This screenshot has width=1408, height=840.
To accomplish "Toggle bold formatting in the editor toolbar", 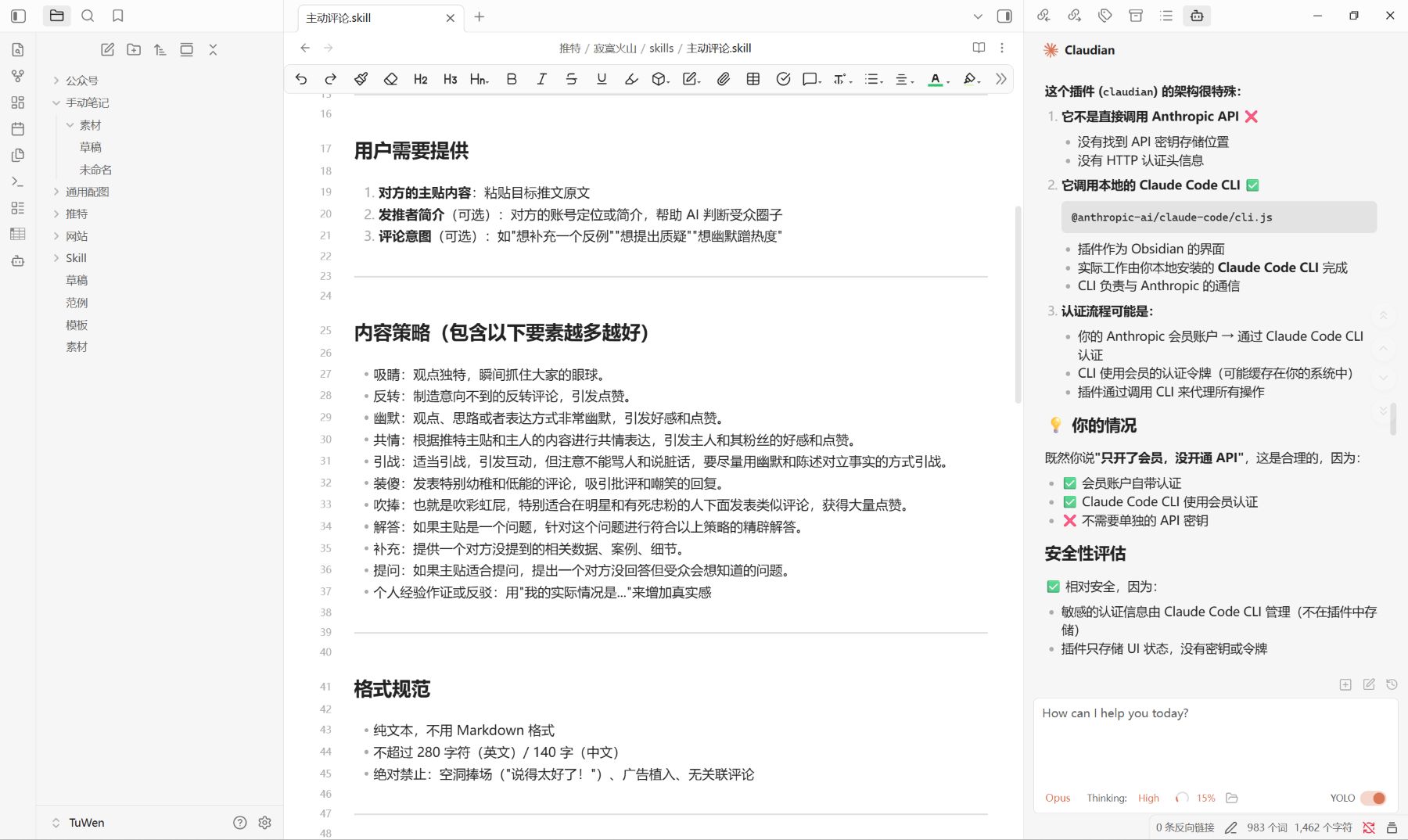I will point(511,79).
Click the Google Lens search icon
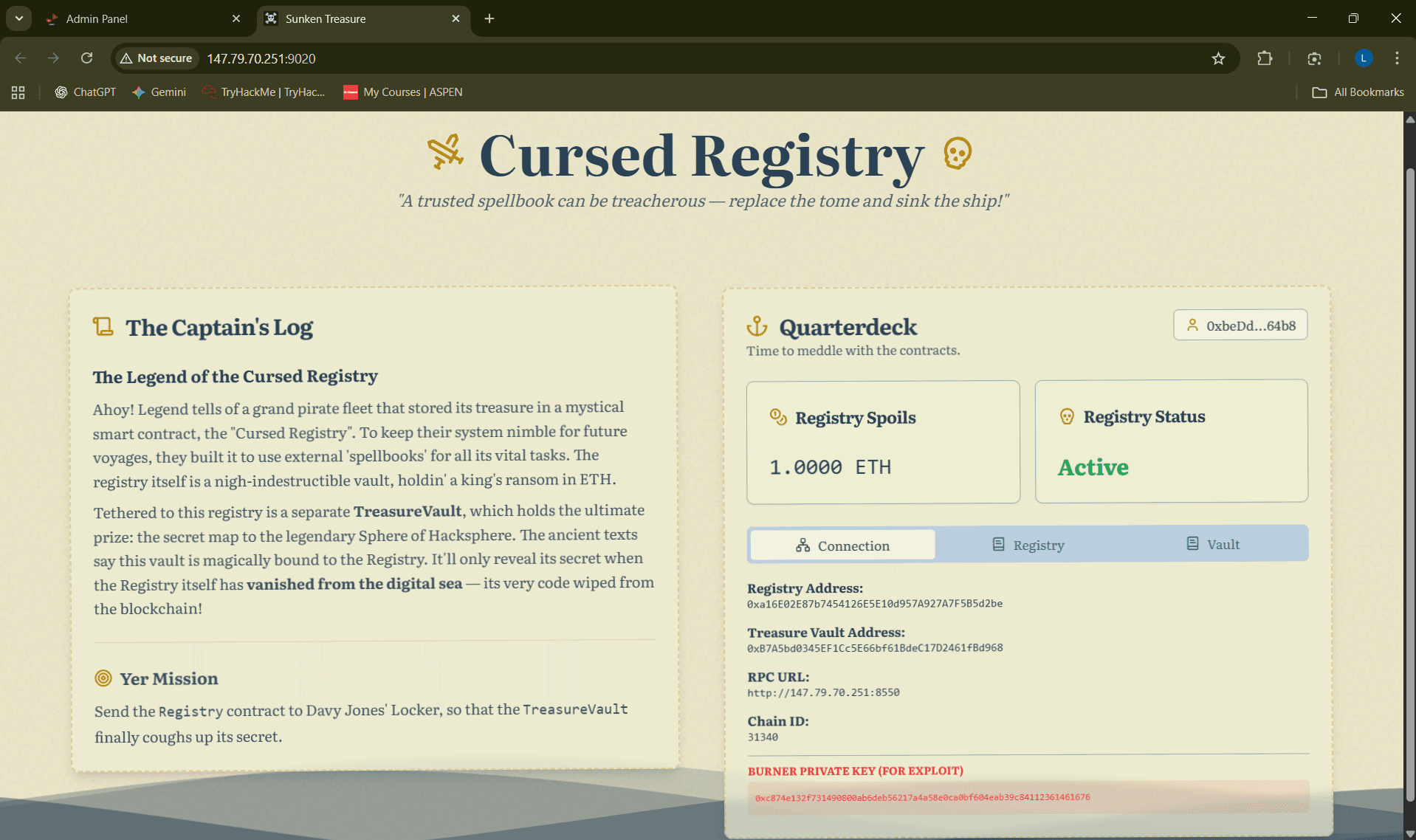This screenshot has height=840, width=1416. (x=1314, y=58)
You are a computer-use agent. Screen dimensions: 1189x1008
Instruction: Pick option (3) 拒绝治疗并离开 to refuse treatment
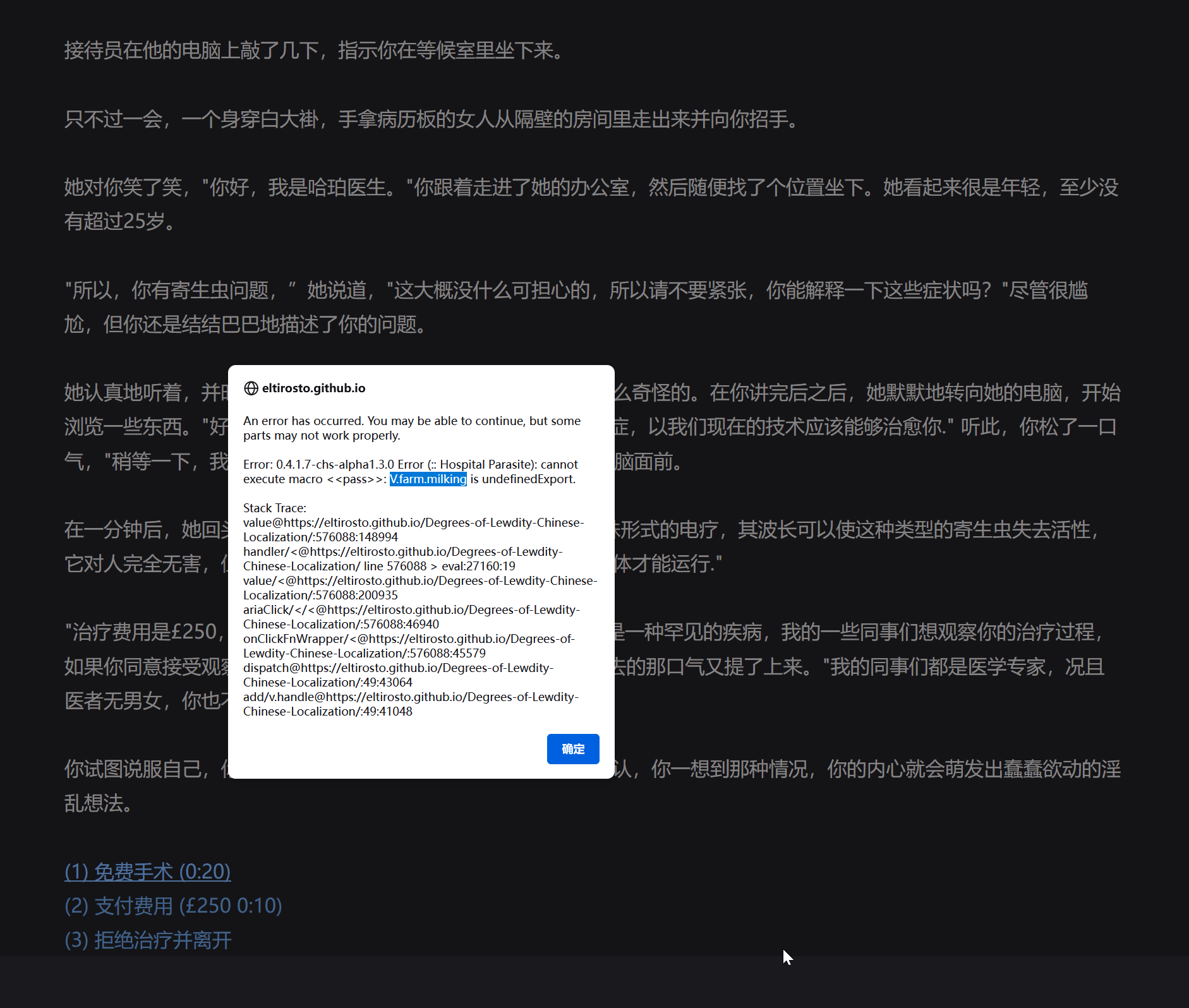pos(148,940)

▶ **Requirement**: From the line containing "Click the Google Lens search icon" down to the end of the listing above, every line is to be returned exactly, though the pictures are not.

▶ **Task result**:
Click the Google Lens search icon
This screenshot has height=840, width=1416. (x=1314, y=58)
You are a computer-use agent. Screen dimensions: 1189x1008
Instruction: Pick option (3) 拒绝治疗并离开 to refuse treatment
pos(148,940)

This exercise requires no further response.